Alden also suggests that President Obama’s very public backing of the deal also offers an encouraging signal that economic imperatives will trump the litany of likely complications. “This is the first really new, ambitious trade-liberalizing initiative from this administration,” he says, “and that commitment, which has now been made personally by the president, really increases the pressure on his negotiators to try to bring home a deal.”
Ongoing negotiations between Canada and the EU on a trade deal may also help smooth a path for U.S. talks, according to Alden. “The Canadians are doing a certain amount of our work for us, because a lot of these issues are being hammered out in the Canada-EU negotiations, which are close to conclusion.”
It’s clear, though, that Obama is taking a gamble on the future of the European Union.
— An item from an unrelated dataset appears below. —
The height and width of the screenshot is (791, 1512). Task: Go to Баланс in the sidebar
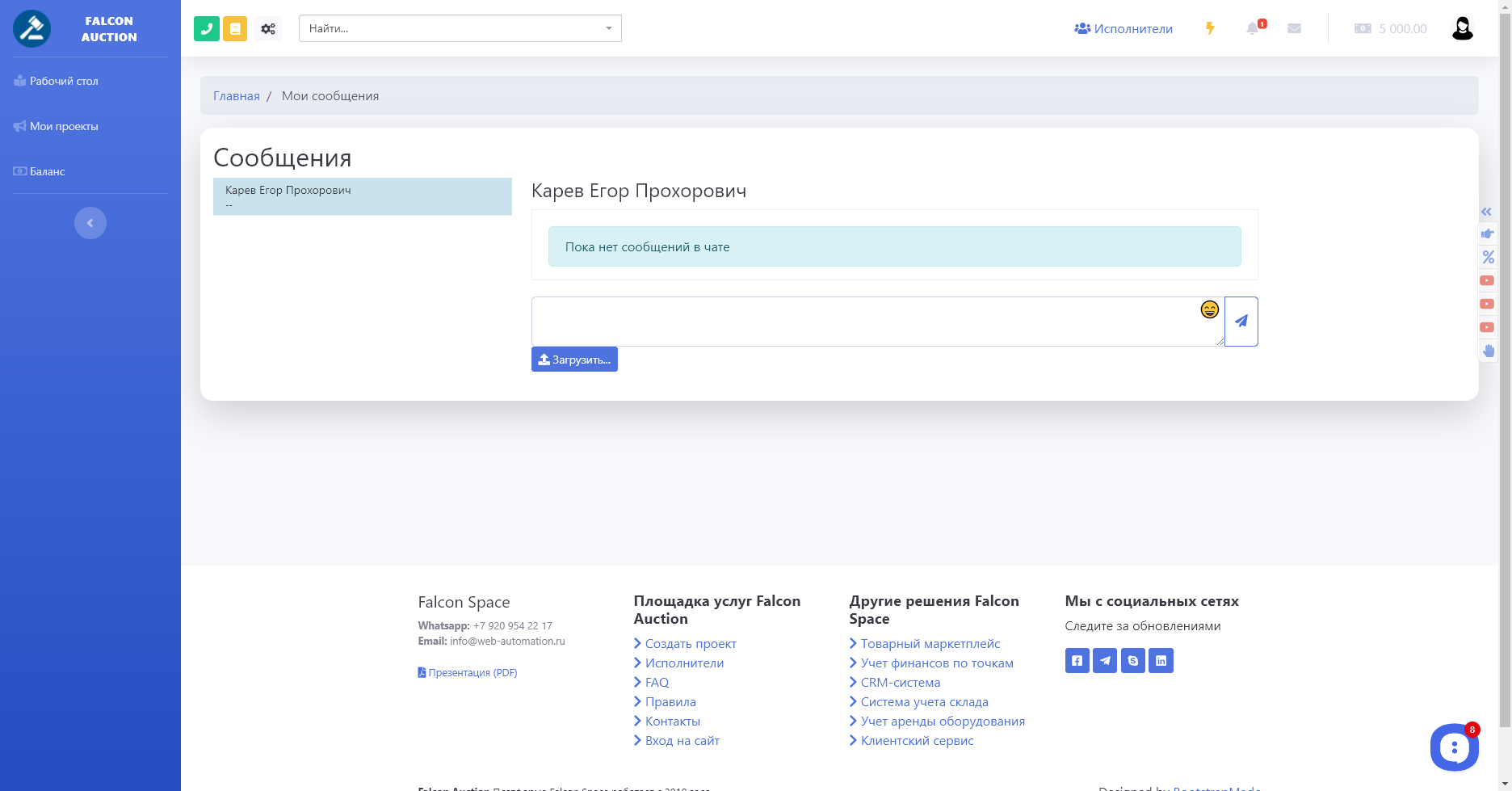(x=47, y=171)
In order for any deal to deliver the promised benefits to U.S. businesses, the EU must prove a stable trading partner in the years to come. The crisis that threatened to break up the monetary union has calmed for the moment, but it is far from resolved. Right now, the EU’s future remains uncertain. On Thursday, Eurostat announced that economic growth in the fourth quarter of 2012 decreased by 0.6 per cent. More importantly, Germany’s economy, the main engine of the European Union, also shrank by 0.6 per cent, the biggest contraction since 2009.
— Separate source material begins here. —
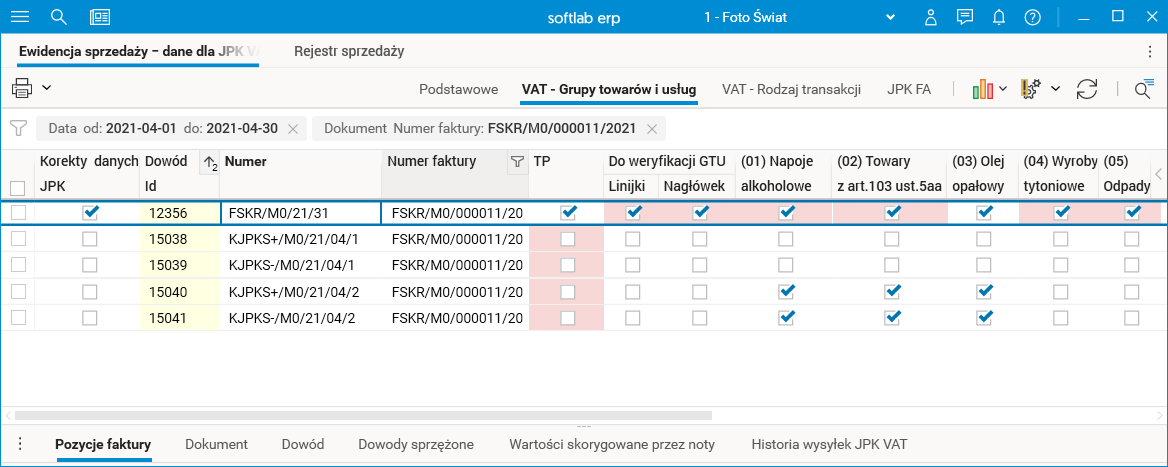The image size is (1168, 467).
Task: Open the settings gear dropdown arrow
Action: (x=1056, y=89)
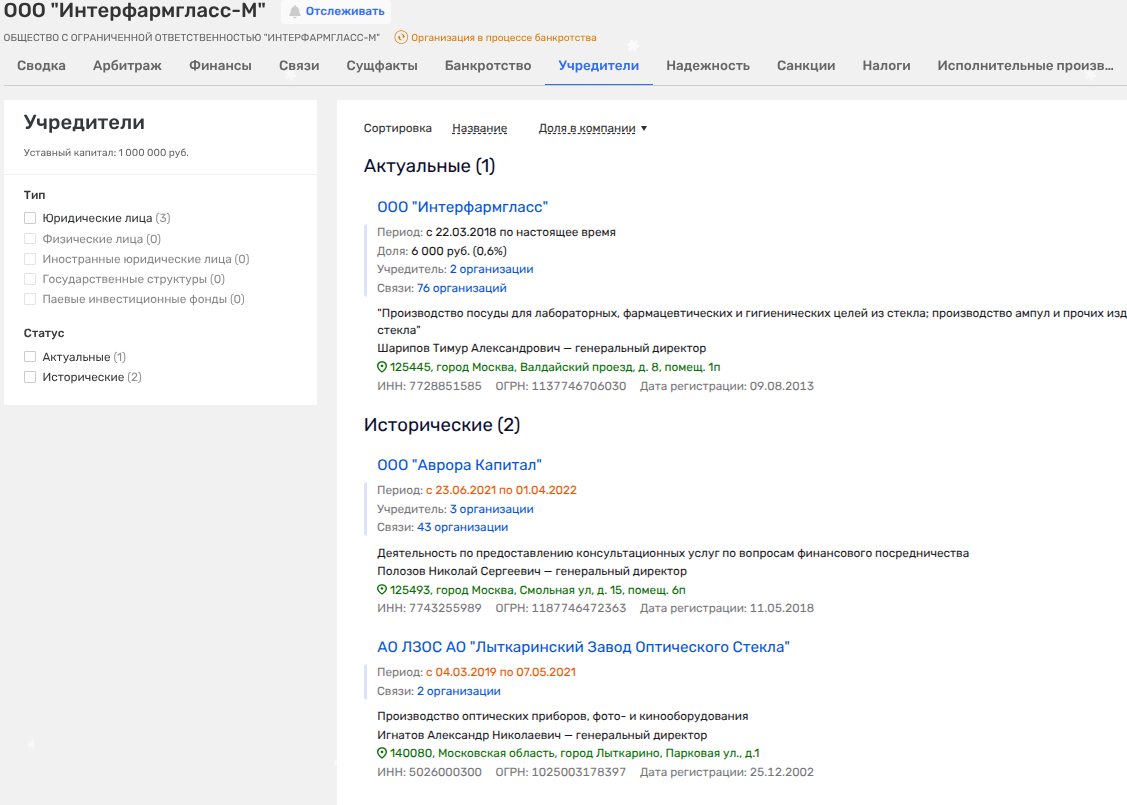
Task: Click location pin icon for Смольная ул. address
Action: click(382, 590)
Even so, Obama’s public support for the agreement in his State of the Union amounted to a vote of confidence that Europe had weathered the worst of the crisis and was now a partner in growth, says Peter Sparding, a transatlantic fellow in the German Marshall Fund’s Economic Policy Program. “From the European side, this was a huge thing. There were some in Europe who were afraid of losing the close attention of the United States,” Sparding said. “This was a signal that the United States is still invested in the old Cold War ties. It calmed some nerves in Europe.”
Raising Global Standards
If a trade pact is reached, it could also have broader global repercussions, creating de facto worldwide standards for products and agriculture that could force countries like China to improve their manufacturing practices in order to compete in Europe and America. “We need to work together on regulatory issues in terms of setting standards that will be standards for the global marketplace,” says the Atlantic Council’s Burwell.
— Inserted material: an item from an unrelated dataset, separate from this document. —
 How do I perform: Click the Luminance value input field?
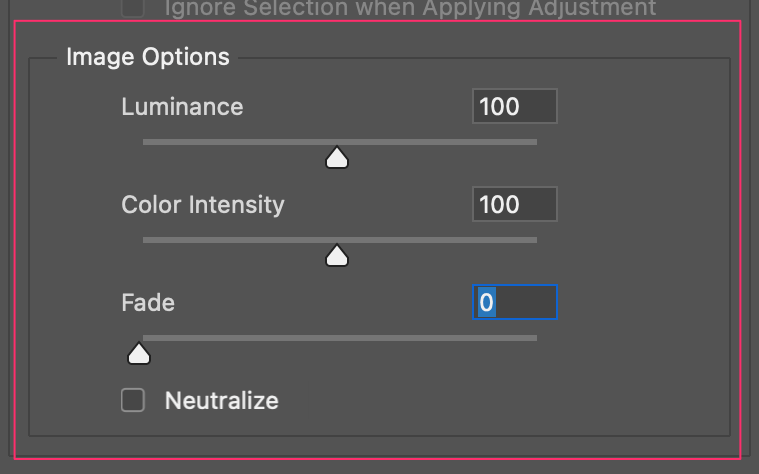pos(514,107)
At the same time, removing tariffs, as envisioned in the agreement’s framework, would stimulate economic growth. Tariffs between the trading partners are already low, at an average of about 4 per cent, but eliminating them altogether could help U.S.-based multinationals. “A lot of the tariffs hinder major companies like Procter & Gamble, Unilever and car companies who are shifting goods across the Atlantic,” Burwell says. “The less they have in tariff fees, the more they have for investment and job creation.”
Business leaders and the U.S. Chamber of Commerce, which doesn’t typically get enthusiastic about international trade deals, praised the effort. “For the sake of jobs and growth, it’s time to forge a bold, new trade pact with Europe,” said Chamber of Commerce Chairman Thomas Donohue. “The stars are finally aligned.”